With most votes counted early Monday, it was clear that the government of Prime Minister Andrius Kubilius had lost. His administration had won praise from big European powers and the International Monetary Fund for its thrift.
"If the IMF had been voting, then he would have been re-elected," said Kestutis Girnius, who teaches at the Institute for International Relations and Political Science in Vilnius. "But the IMF does not live in Lithuania, and they could not live on a Lithuanian salary."
As one of the EU states hit hardest by the crisis, Lithuania was also an early convert to the austerity measures that have become the standard policy response to the debt turmoil that has spread across the region.
The government cut pensions and public-sector wages. To save money, only every third street lamp in Vilnius was lit, and fuel for police cars was rationed.
This discipline helped the economy rebound. Gross domestic product grew 5.8 percent last year, one of the fastest rates of any EU economy. The budget deficit has been tamed.
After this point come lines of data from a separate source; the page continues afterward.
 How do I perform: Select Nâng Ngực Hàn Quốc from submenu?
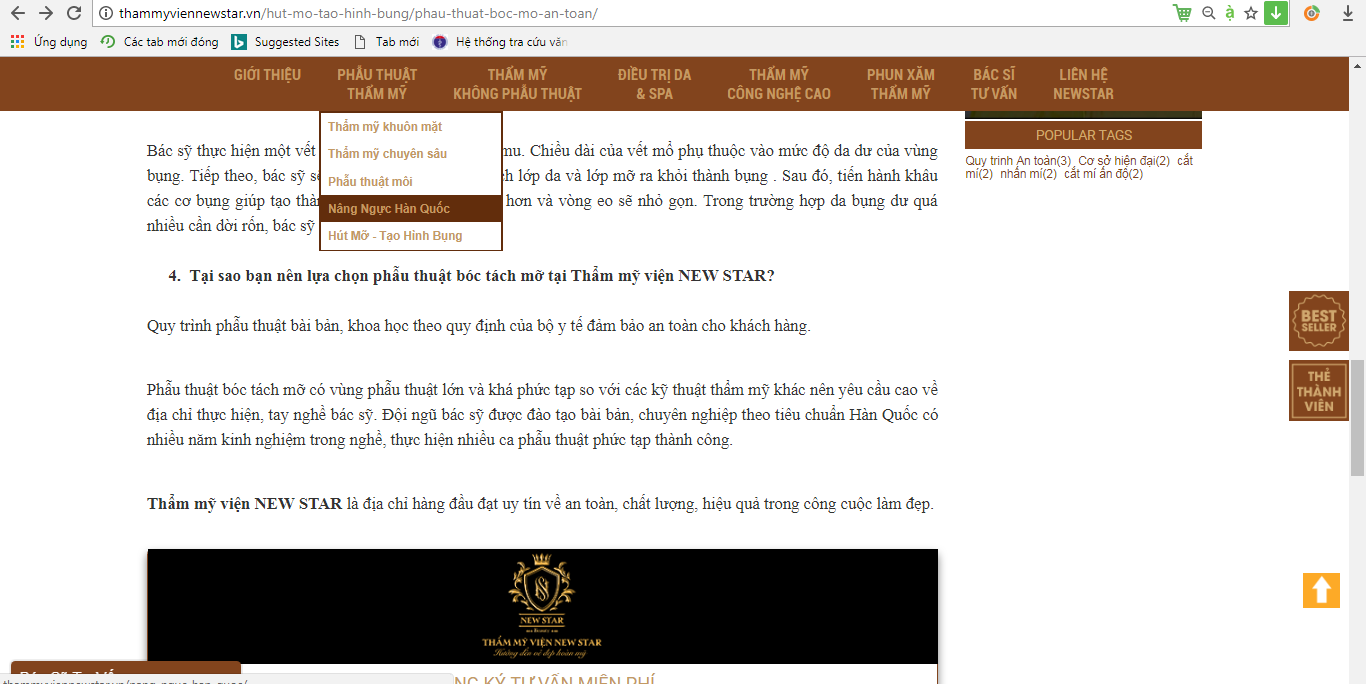pos(389,209)
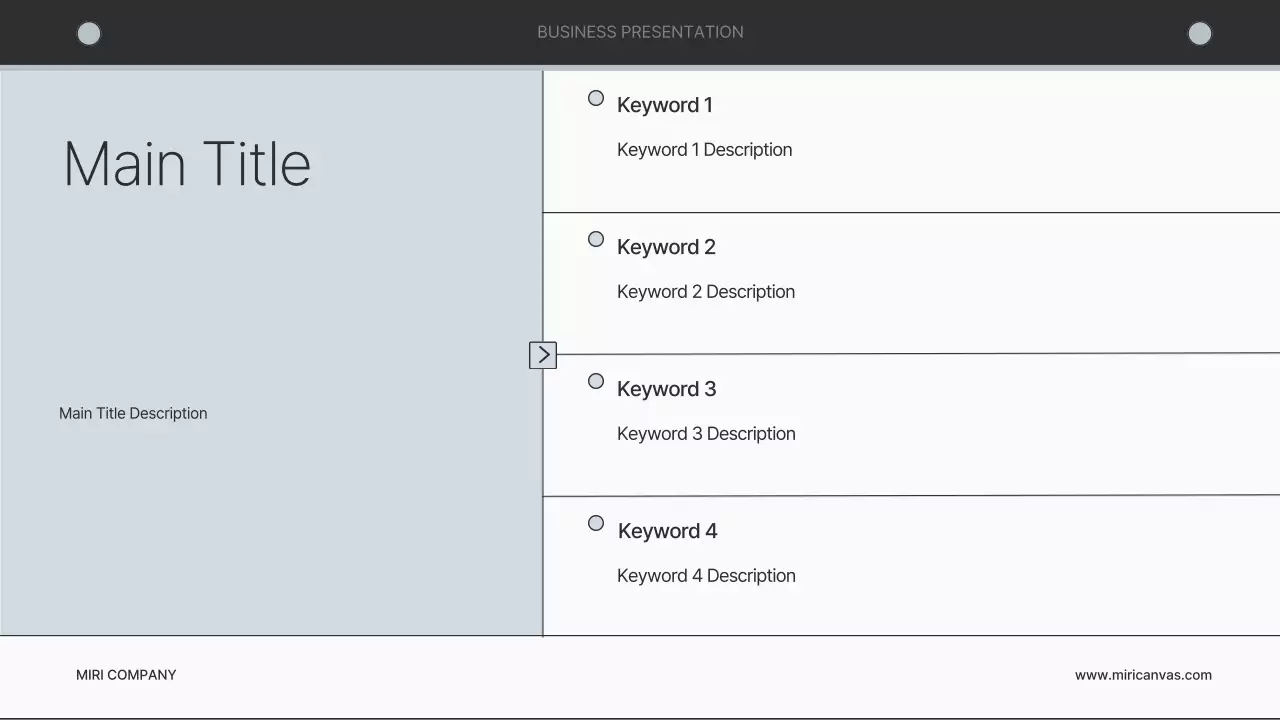Viewport: 1280px width, 720px height.
Task: Select the Keyword 4 heading
Action: coord(667,531)
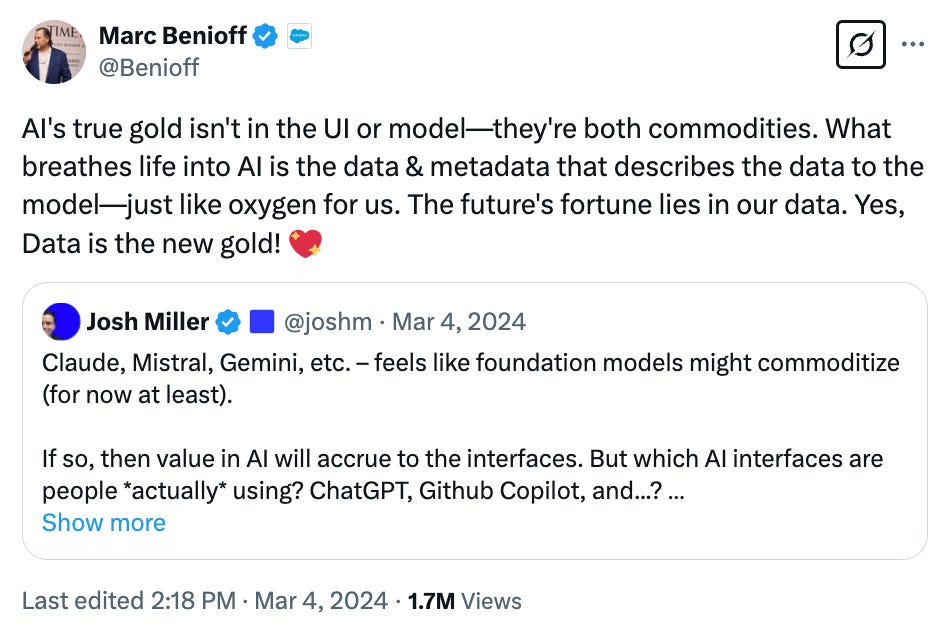Screen dimensions: 950x638
Task: Open the Last edited 2:18 PM history link
Action: coord(128,601)
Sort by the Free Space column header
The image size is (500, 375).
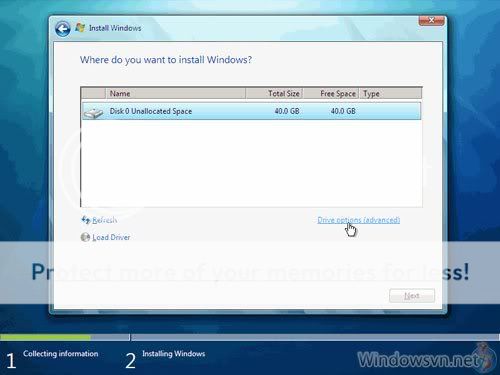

Yet most Lithuanians feel worse off than they did four years ago.
"What kind of crisis management are we talking about?" asked Alfonsus Spudys, 78, after he voted on Sunday in the capital, Vilnius. "They scythed people down ... and now they are saying they handled the crisis really well."
With votes counted from about three-quarters of Lithuania's districts, the opposition Labor Party had 21 percent, followed by its likely coalition partner, the Social Democrats, with 19 percent.
The prime minister's Homeland Union had 13 percent.
The final outcome will not be clear until a second round in two weeks to settle local races where there was no outright winner, though that is unlikely to change the overall picture.
Algirdas Butkevicius, the former finance minister, who leads the Social Democrats and is in the running to be new prime minister, reassured markets that any softening of austerity would be cautious and gradual.
"Our position is not to be spending lavishly with borrowed money," he said at a news conference Monday. "First you have to earn money to get higher revenues for budgets."
Labor Party leader Viktor Uspaskich, a Russian-born businessman, said that for now the coalition would stick to a deficit less than 3 percent of gross domestic product, but he added that this could be exceeded later.
Lithuania needs to maintain markets' confidence, not least because in March it has to repay a 1 billion euro eurobond.
In a nonbinding referendum held alongside Sunday's election, about 60 percent of voters rejected a plan to build a 6.8 billion euro nuclear power station, incomplete results showed. U.S.-Japanese joint venture Hitachi-GE Nuclear Energy was lined up to build the plant.
Support for the plant in Lithuania, one of the European Union states most dependent on imported energy, waned after the Fukushima nuclear disaster in Japan last year.
With results counted from about three-quarters of Lithuania's districts after Sunday's referendum, 63 percent voted no, while 34 percent were in favor.
Turnout was about 52 percent, just over the threshold to make the referendum valid.
Lithuania's leaders are not obliged to scrap the power plant. The country's Baltic neighbors, Latvia and Estonia, were also involved in the planning.
Leaders of the two parties that did best in the election said the project could not go ahead in the form it is in now, but they did not rule out building a nuclear plant.
"We are not anti-nuclear power. We are against this project, which was given to parliament for discussion very late before the election," Butkevicius said. "We are rational people. We will talk. We will not make any hurried decisions."
Uspaskich said the nuclear plant could be put to a vote again once there was a clearer picture on how it will be financed.
"As new circumstances appear, you can ask the opinion of the people once again," he said. "When there is a ready project, when most questions are answered, after two years it's possible to ask people once again."
The government that was voted out in Sunday's election had proposed building the new plant on the site of the Soviet-built Ignalina plant in eastern Lithuania, which was closed in 2009. The former ruling coalition had argued that the plant would help the country end its dependence on Russian energy.
Lithuania's finance ministry projects the total cost of building the plant at 6.8 billion euros. It says 4 billion euros would come from loans, and the rest would be put up by the contractor and energy firms in the Baltic states.